Caso sejam emitidas mais 4,565 milhões de ações previstas no lote suplementar de até 15% do inicial, ainda sob preço de R$ 23,50, o capital social da empresa pode atingir R$ 897,4 milhões.

Neste caso, a captação total ficaria na casa dos R$ 822,5 milhões (sendo R$ 779,1 milhões líquidos). O prazo de exercício da opção de ações do lote suplementar começa também nesta quarta-feira, 21.

Já uma oferta secundária de 20% do total de ações inicialmente ofertado não foi levada a cabo pela empresa e pelas coordenadoras da oferta, tendo em vista que não houve a colocação das ações adicionais, segundo informou o prospecto da provedora.

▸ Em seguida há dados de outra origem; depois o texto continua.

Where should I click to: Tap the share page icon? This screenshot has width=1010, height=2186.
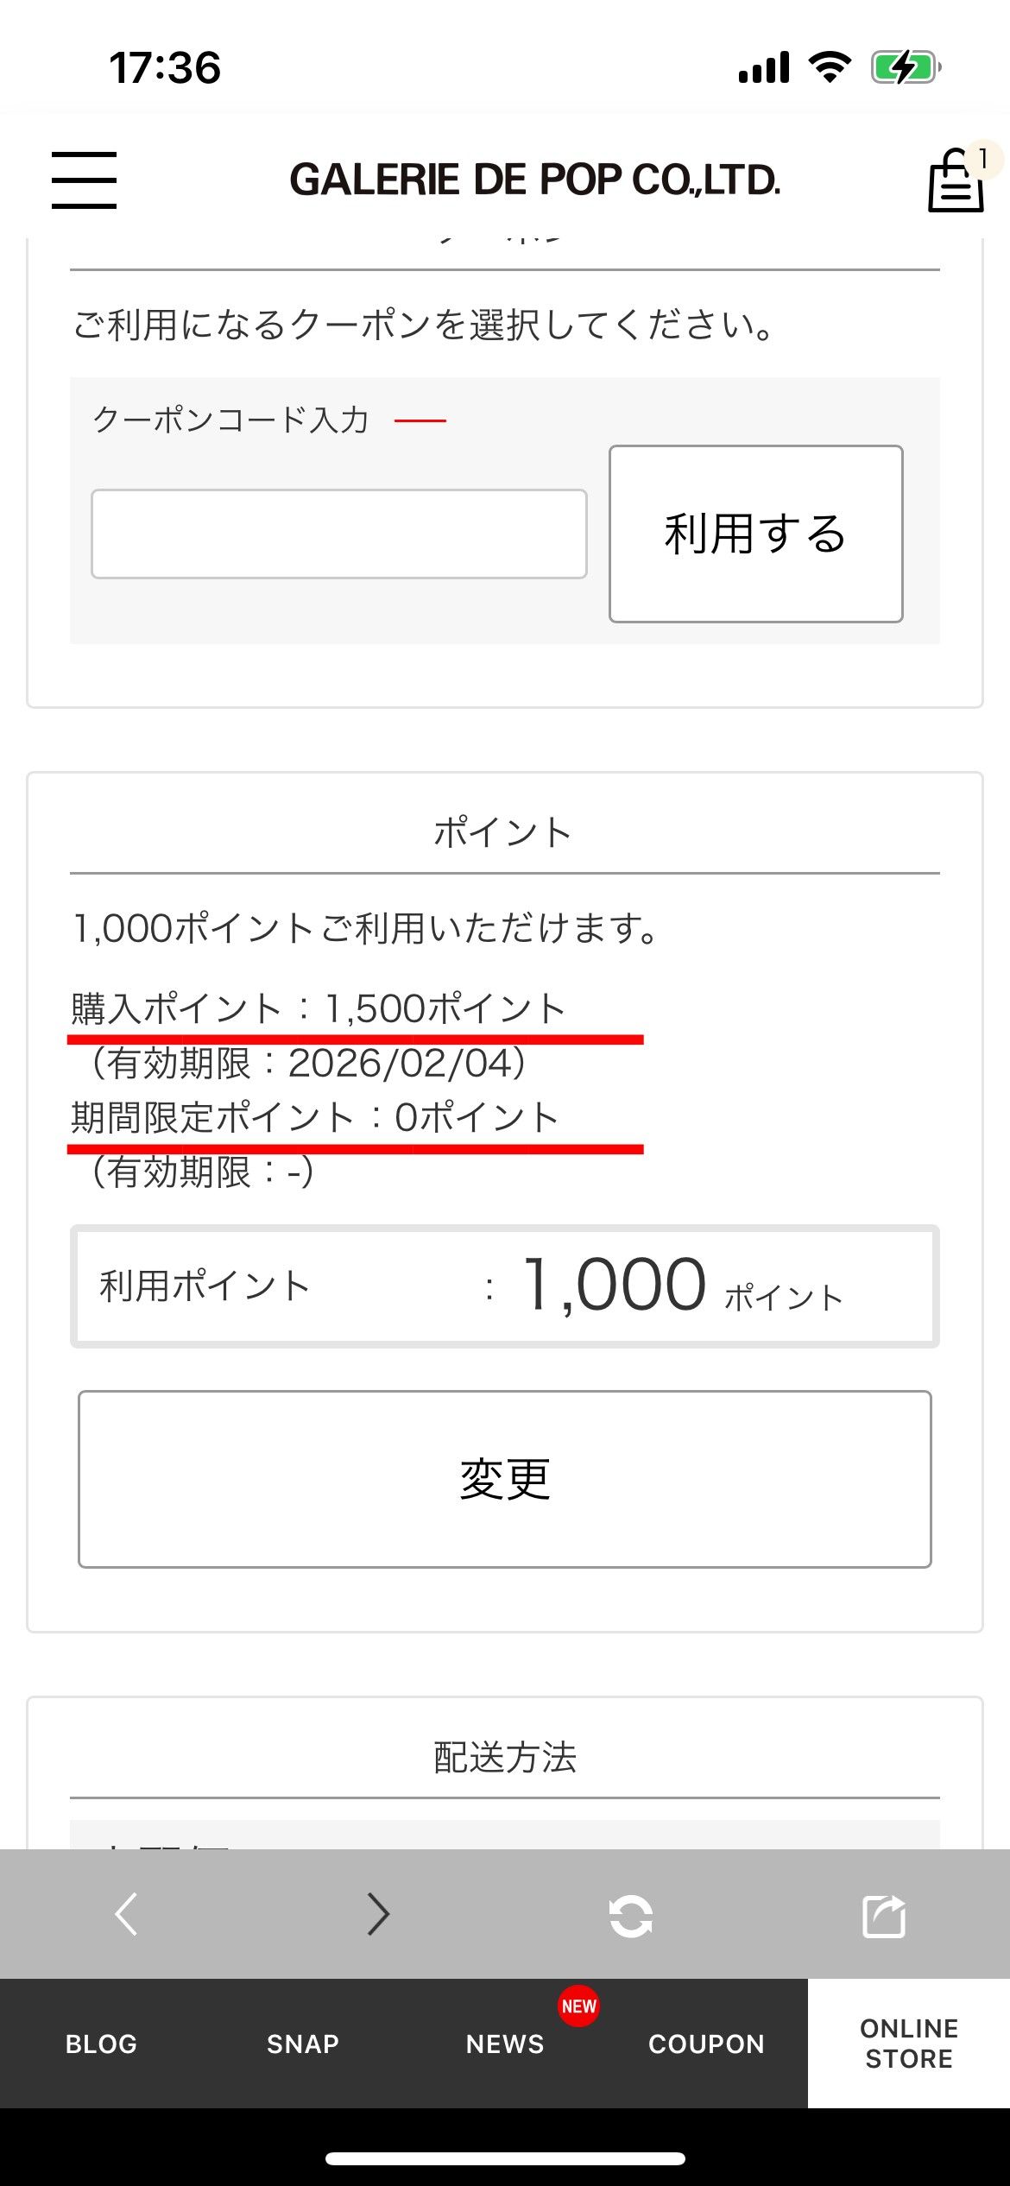pyautogui.click(x=884, y=1916)
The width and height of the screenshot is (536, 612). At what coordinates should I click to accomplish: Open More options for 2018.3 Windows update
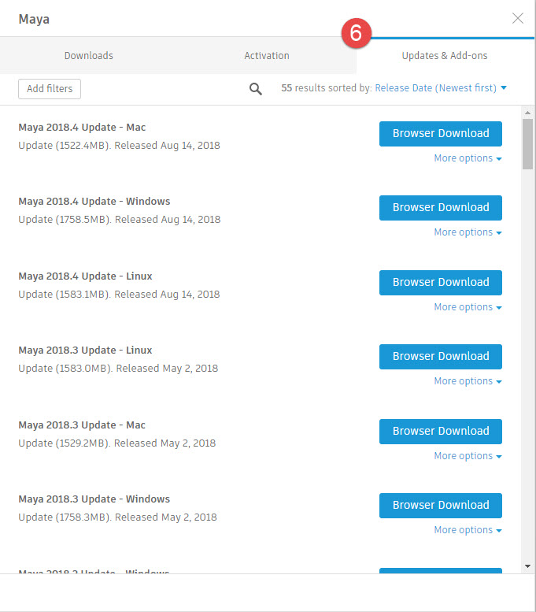[x=468, y=530]
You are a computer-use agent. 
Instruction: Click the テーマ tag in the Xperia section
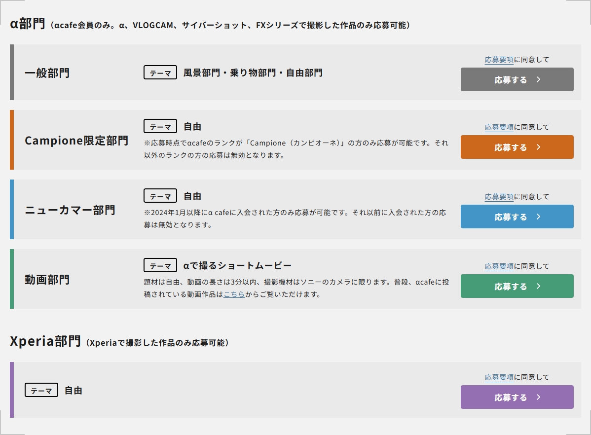tap(41, 391)
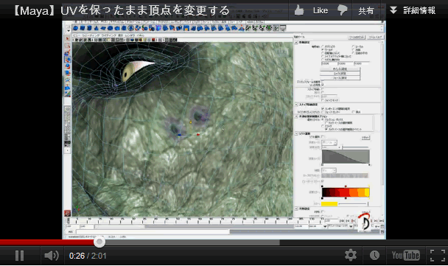Click the thumbs-up Like icon

pyautogui.click(x=299, y=10)
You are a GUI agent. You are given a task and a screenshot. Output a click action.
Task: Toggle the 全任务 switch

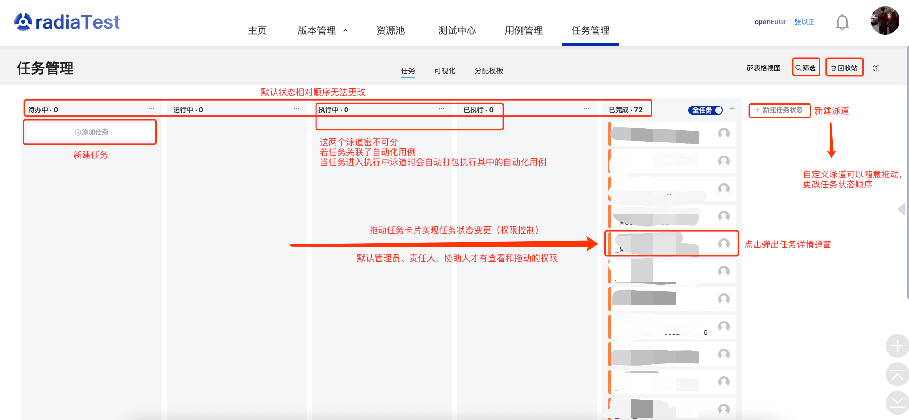click(x=705, y=110)
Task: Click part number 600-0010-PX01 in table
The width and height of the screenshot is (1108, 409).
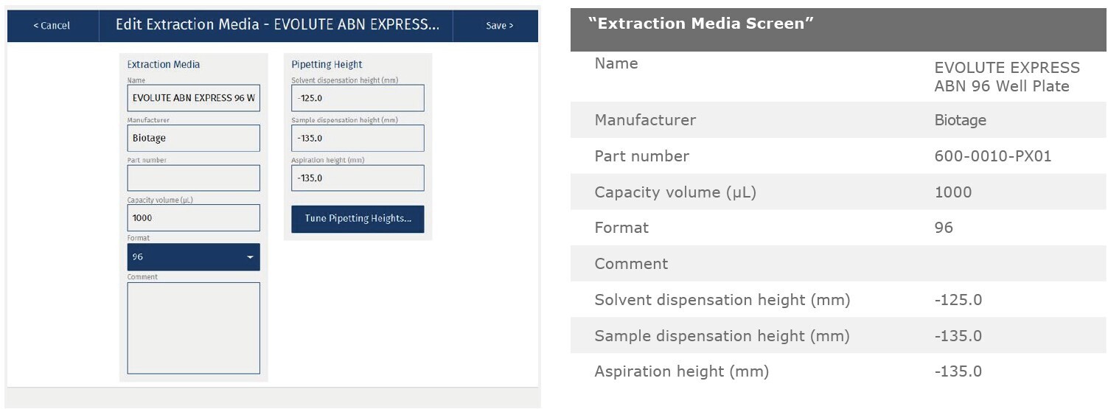Action: point(992,156)
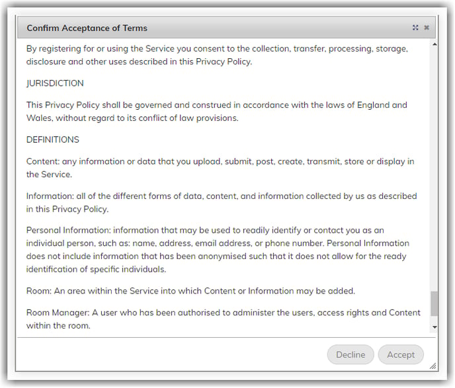Click the DEFINITIONS heading
Image resolution: width=455 pixels, height=388 pixels.
click(x=53, y=139)
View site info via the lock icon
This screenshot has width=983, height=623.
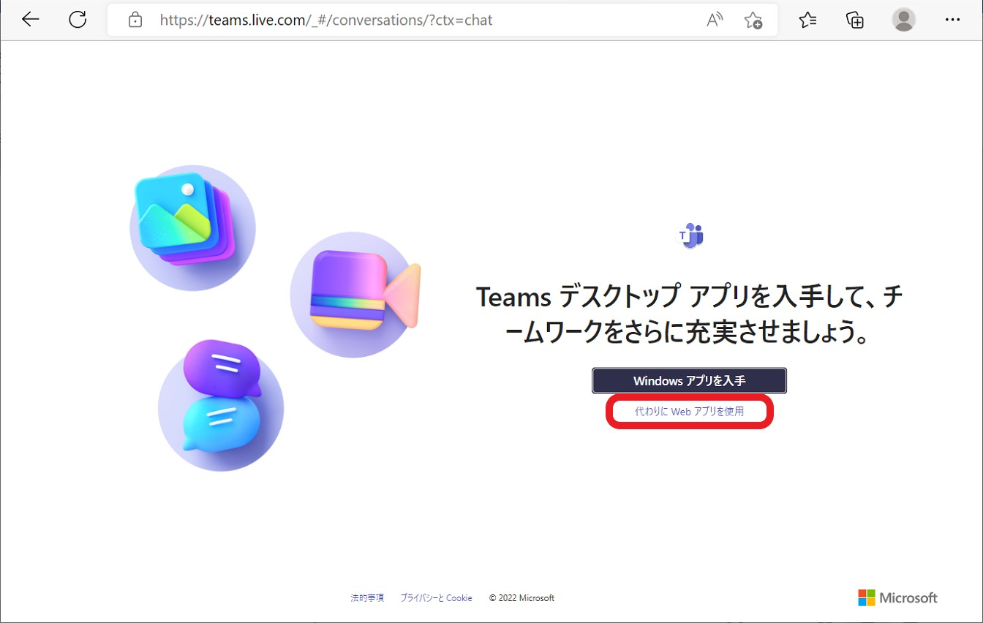pyautogui.click(x=135, y=20)
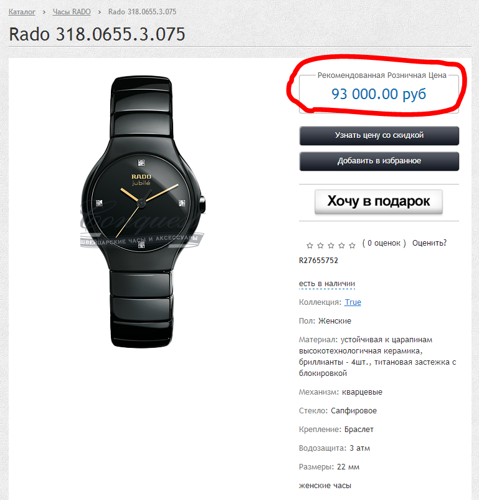
Task: Select the second rating star
Action: click(320, 246)
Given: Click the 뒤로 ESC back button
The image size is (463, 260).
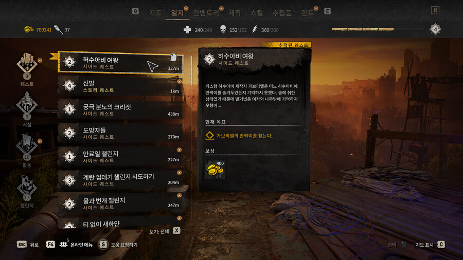Looking at the screenshot, I should pyautogui.click(x=28, y=245).
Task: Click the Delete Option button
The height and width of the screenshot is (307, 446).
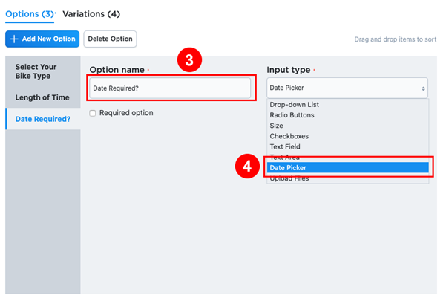Action: click(x=110, y=39)
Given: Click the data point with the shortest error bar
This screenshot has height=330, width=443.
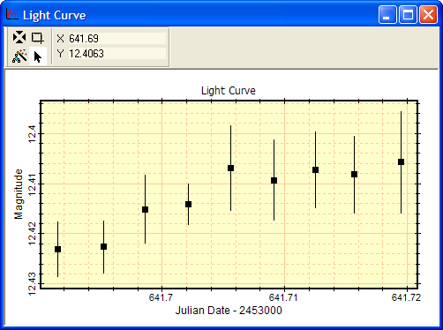Looking at the screenshot, I should pos(189,204).
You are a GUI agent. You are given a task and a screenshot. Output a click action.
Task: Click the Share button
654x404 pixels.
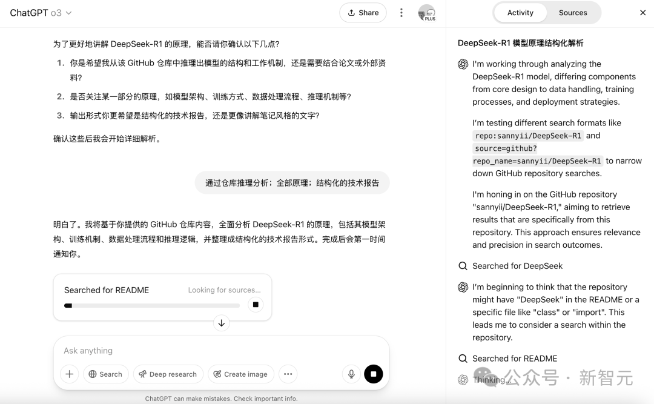point(363,12)
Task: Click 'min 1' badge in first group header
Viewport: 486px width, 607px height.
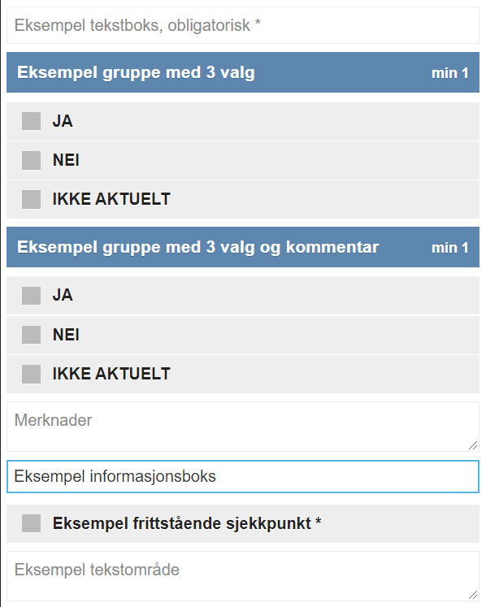Action: [450, 73]
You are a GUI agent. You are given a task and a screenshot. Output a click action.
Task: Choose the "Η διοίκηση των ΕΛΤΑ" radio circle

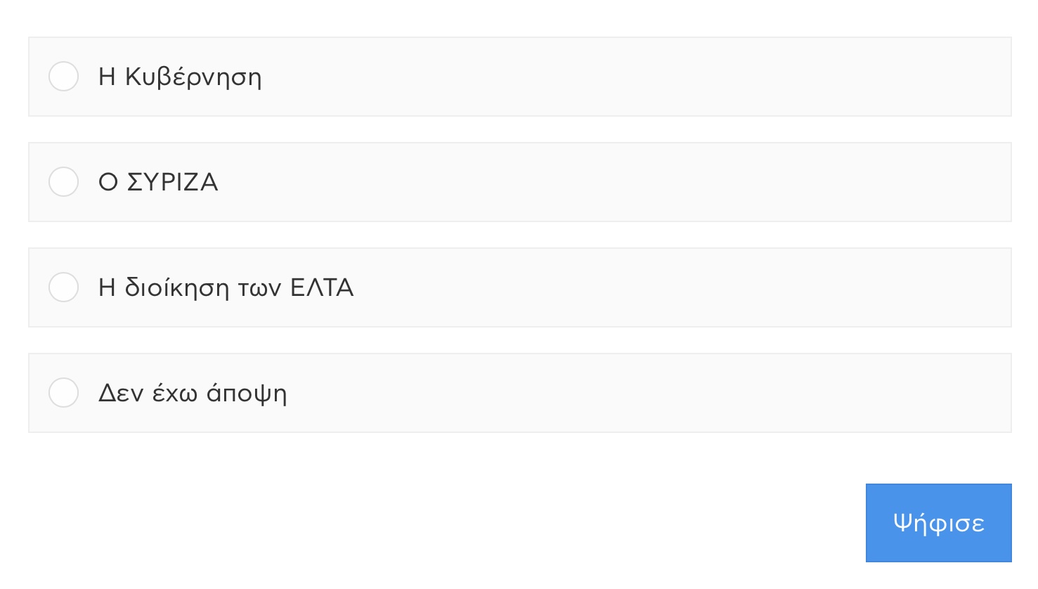coord(63,287)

O total de despesas e comissões com a oferta somou R$ 38,5 milhões. Isso significa 5,39% do montante total movimentado até agora no IPO. Com a negociação de todo o lote suplementar, os gastos sobem para R$ 43,3 milhões e 5,27% do total .

Antes da oferta em curso, o fundo de investimentos Makalu contava com 59,9% do capital da Desktop, em participação diluída para 37% após a emissão inicial. No caso do acionista Denio Alves Lindo, a mudança é de 29% das ações para atuais 18%.

Como preparativos para a estreia na B3, a empresa reformou e aprovou sua política de gestão dos canais de denúncia e também seu regimento interno do comitê de compliance, a fim de adequá-las às exigências no âmbito do pedido de listagem da companhia no Novo Mercado.